There’s A Smart Pillow And It Scares The Shit Out Of Me

To kick off the first day of Computex, Intel held a “Meet the Makers” event showing off some prototypes and proof of concepts showing some of the ways their chips are being used in devices that could one day improve society.

At this event, there was a pillow. And it scares the shit out of me.

It’s called Dillow, and it’s a smart pillow created by four students. The basic idea is pretty simple: using an Intel Edison tiny board computer, the pillow can track and monitor your sleeping habits. That data can then be uploaded to the cloud, where you can sit down and get berated by your doctor for attempting to overdose on caffeine on a near-daily basis.

So far, so good. It’s just a clever pillow.
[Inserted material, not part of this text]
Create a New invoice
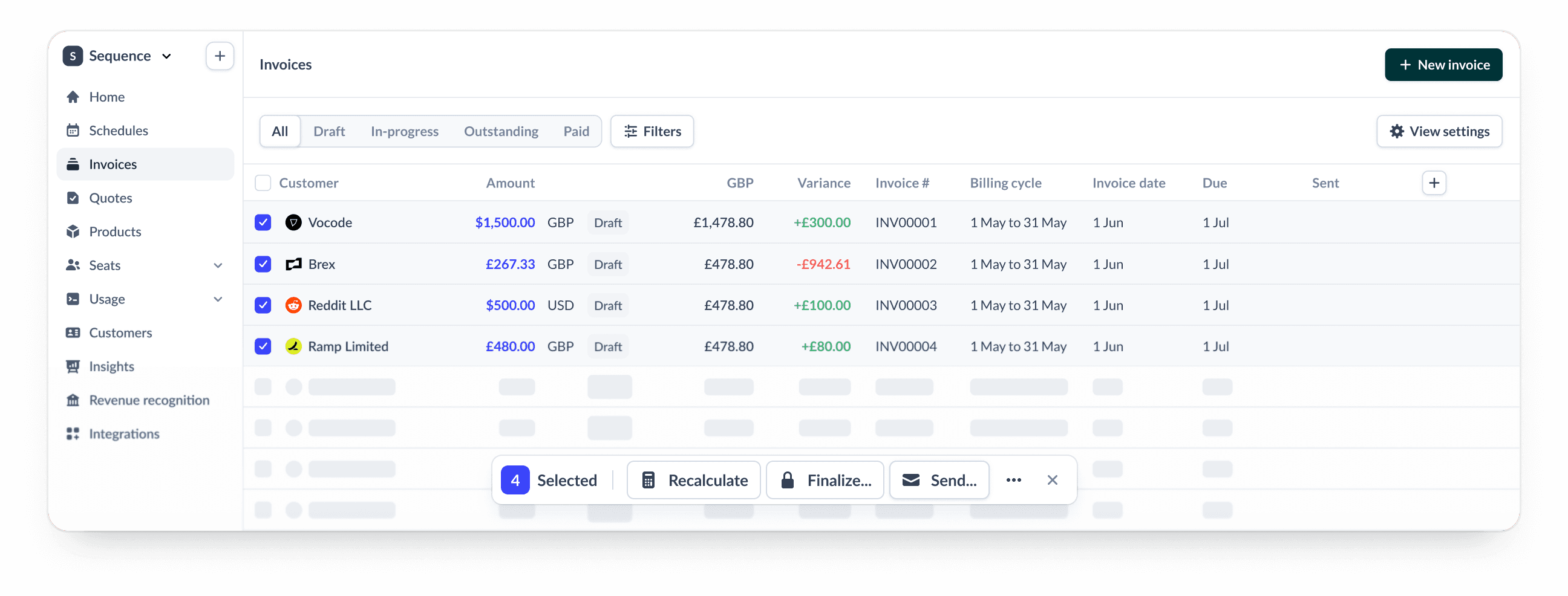Screen dimensions: 1568x596 pyautogui.click(x=1443, y=65)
Not sure it’d be clever enough to survive getting tossed around the room, but then consumers probably don’t purchase manchester for its versatility in domestic warfare.

The concerning is how the students incorporated IBM’s speech to text recognition software, so the pillow can record the nightmarish language your brain farts out at night for posterity.

And the frightening part of that? Dillow saves the crap you mutter aloud and can post it anonymously to Facebook, so the world can get a kick out of it.

One of the students told me the inspiration came from the laughs about what they muttered to each other in their sleep. And I can understand why: I’ve been told before that I talk in my sleep, and I sure as damn hell didn’t believe what I was told in the morning.

And I’m more than happy to leave it there. I don’t want to find out how warped my dreams really are. I certainly don’t want them saved for posterity. And the prospect of an automated, Facebook wall filled with my unconscious ramblings is genuinely terrifying.

But there could be some potential for Dillow to bring some good into my life. Not too long ago, my partner told me about an interaction with my unconscious self that seems like the kind of moment you’d want to remember.

My partner: “Hey, can I have the blankets back?
Me: “… no”


The author travelled to Computex 2016 as a guest of Intel.